É causada por mutação genética, responsável pela deformidade dos glóbulos vermelhos. Para ser portador da doença, é preciso que o gene alterado seja transmitido pelo pai e pela mãe. Se for transmitido apenas por um dos pais, o filho terá o traço falciforme, que poderá passar para seus descendentes, mas a doença não se manifesta.
Os sintomas são dores fortes provocadas pelo bloqueio do fluxo sanguíneo e pela falta de oxigenação nos tecidos; dores articulares; fadiga intensa; palidez e icterícia; atraso no crescimento; feridas nas pernas; tendência a infecções; cálculos biliares; problemas neurológicos, cardiovasculares, pulmonares e renais, e priapismo.

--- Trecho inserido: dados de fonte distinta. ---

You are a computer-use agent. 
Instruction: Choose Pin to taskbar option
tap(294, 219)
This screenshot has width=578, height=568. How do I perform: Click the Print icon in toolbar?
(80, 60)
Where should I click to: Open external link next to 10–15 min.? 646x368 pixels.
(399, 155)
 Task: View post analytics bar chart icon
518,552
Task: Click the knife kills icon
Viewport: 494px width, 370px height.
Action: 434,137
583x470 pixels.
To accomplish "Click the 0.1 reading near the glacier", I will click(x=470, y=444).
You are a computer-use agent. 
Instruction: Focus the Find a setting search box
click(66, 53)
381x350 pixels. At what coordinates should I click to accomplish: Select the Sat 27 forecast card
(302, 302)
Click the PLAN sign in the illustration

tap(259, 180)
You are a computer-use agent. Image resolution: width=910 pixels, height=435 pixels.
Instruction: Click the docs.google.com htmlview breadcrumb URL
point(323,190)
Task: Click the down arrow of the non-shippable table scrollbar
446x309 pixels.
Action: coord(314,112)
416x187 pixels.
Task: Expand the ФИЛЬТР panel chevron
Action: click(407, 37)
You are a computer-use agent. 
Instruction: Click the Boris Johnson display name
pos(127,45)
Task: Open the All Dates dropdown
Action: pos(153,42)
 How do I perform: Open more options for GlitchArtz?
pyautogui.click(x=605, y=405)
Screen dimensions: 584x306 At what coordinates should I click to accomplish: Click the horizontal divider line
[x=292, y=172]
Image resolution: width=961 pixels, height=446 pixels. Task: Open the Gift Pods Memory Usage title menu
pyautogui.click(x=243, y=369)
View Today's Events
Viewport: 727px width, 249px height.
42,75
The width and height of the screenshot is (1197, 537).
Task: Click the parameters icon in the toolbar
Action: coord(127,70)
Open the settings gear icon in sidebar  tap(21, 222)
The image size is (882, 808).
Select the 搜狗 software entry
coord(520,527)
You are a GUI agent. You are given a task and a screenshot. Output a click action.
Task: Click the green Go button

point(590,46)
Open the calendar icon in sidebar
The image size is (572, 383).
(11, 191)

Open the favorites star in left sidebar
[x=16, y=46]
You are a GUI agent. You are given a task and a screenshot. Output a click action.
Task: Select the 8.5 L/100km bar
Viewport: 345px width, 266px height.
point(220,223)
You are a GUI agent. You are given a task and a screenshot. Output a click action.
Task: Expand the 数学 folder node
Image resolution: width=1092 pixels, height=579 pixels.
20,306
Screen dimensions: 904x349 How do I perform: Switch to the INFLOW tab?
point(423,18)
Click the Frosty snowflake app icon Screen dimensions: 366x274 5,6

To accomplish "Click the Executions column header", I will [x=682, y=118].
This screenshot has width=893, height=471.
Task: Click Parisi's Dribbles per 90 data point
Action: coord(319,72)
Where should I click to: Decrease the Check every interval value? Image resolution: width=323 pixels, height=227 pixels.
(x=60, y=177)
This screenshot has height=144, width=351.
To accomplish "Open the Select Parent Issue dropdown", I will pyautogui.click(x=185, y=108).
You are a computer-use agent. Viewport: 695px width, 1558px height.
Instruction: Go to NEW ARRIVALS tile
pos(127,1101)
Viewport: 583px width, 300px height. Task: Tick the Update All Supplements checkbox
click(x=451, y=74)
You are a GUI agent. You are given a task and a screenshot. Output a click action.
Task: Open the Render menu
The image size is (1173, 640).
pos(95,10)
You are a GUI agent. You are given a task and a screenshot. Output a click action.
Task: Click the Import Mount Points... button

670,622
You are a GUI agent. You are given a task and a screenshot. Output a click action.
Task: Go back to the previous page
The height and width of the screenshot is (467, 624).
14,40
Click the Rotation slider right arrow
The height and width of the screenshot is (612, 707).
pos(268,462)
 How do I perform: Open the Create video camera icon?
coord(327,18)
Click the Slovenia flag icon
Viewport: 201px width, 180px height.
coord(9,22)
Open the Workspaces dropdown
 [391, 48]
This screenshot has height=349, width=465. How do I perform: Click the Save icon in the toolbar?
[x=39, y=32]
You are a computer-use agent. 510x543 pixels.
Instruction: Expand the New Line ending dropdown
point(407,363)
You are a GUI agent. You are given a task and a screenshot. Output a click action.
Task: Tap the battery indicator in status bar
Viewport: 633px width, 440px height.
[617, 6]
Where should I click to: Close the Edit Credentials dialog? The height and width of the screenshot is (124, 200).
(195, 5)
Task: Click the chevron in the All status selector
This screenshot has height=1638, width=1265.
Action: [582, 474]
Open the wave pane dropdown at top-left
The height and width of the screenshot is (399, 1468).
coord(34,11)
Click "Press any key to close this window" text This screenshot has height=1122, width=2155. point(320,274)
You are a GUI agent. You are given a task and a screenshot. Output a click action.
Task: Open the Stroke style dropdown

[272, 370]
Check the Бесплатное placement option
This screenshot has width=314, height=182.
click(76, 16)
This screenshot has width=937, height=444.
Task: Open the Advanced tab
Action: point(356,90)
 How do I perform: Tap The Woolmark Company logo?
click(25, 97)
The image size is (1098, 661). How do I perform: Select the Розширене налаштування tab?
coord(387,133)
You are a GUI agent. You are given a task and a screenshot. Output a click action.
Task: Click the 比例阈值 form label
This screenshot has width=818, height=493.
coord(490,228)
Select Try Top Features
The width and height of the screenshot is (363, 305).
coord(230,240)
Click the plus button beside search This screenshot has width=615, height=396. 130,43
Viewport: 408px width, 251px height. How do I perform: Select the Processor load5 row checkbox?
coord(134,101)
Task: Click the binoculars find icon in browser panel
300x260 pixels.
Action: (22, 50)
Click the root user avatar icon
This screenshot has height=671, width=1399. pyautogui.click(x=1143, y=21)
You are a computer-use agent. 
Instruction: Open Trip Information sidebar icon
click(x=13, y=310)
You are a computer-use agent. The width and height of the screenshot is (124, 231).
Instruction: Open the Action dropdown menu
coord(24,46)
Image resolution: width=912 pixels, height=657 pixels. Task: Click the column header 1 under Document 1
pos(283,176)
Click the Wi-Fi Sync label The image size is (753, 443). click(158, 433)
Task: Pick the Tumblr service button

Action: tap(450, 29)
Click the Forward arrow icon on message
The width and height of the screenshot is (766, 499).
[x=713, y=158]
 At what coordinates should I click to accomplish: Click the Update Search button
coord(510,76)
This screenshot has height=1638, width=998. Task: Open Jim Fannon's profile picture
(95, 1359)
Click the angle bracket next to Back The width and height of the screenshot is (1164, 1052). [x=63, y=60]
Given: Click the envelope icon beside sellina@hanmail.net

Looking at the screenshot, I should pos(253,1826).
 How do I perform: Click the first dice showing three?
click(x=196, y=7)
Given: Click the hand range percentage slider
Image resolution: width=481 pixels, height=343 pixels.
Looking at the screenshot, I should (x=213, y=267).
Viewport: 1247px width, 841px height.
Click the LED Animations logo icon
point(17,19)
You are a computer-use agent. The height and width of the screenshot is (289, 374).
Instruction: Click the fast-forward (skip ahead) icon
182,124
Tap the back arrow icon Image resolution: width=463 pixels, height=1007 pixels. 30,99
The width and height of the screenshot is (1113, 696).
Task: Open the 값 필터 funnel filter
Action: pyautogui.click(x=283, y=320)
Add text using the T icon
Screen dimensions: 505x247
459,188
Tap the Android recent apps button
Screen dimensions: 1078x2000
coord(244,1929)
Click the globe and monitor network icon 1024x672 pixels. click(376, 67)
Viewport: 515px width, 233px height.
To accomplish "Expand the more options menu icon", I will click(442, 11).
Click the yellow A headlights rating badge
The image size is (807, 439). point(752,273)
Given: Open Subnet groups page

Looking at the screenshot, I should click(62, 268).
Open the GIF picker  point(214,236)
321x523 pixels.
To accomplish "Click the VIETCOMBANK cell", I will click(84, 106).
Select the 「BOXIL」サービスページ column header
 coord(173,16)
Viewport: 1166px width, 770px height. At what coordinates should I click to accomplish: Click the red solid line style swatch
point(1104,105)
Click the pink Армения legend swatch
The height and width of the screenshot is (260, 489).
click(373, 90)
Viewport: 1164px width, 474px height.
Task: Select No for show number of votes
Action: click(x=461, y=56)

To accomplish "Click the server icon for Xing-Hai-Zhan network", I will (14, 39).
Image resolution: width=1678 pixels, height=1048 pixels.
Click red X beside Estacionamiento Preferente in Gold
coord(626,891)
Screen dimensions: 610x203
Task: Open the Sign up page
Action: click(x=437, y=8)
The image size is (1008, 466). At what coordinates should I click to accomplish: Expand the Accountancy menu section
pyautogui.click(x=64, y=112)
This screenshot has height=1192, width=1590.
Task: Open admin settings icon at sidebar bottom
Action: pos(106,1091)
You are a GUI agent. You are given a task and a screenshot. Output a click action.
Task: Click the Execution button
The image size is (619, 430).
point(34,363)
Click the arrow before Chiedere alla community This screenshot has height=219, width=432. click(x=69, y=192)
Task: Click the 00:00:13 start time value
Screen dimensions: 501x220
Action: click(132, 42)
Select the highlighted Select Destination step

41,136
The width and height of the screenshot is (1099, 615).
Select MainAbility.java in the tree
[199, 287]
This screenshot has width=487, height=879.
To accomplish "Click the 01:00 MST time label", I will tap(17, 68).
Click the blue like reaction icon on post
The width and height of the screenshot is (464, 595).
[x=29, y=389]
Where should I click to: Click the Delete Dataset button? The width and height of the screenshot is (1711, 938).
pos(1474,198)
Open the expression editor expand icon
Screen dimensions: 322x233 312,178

A eletroforese de hemoglobina é o exame laboratorial específico para o diagnóstico da anemia falciforme, mas a presença da hemoglobina S pode ser detectada pelo teste do pezinho quando a criança nasce.
Não há tratamento específico para a anemia falciforme, uma doença para a qual ainda não se conhece a cura. Os portadores precisam de acompanhamento médico constante (quanto mais cedo começar, melhor o prognóstico) para manter a oxigenação adequada nos tecidos e a hidratação, prevenir infecções e controlar as crises de dor.
A estimativa hoje em Corumbá, conforme Davi Rosário, é que 30 pessoas tenham a doença e outras 100 o traço da anemia. “Ela (Walthenia) lutava para que tivéssemos condições de fazer a busca ativa, para sabermos realmente o número exato de portadores da doença. Isto é preciso pelo fato de que, somente após 2003, foi iniciado o exame do pezinho, que detecta a anemia. Os casos ocorridos antes, nós não sabemos. Só com uma busca ativa”, comentou.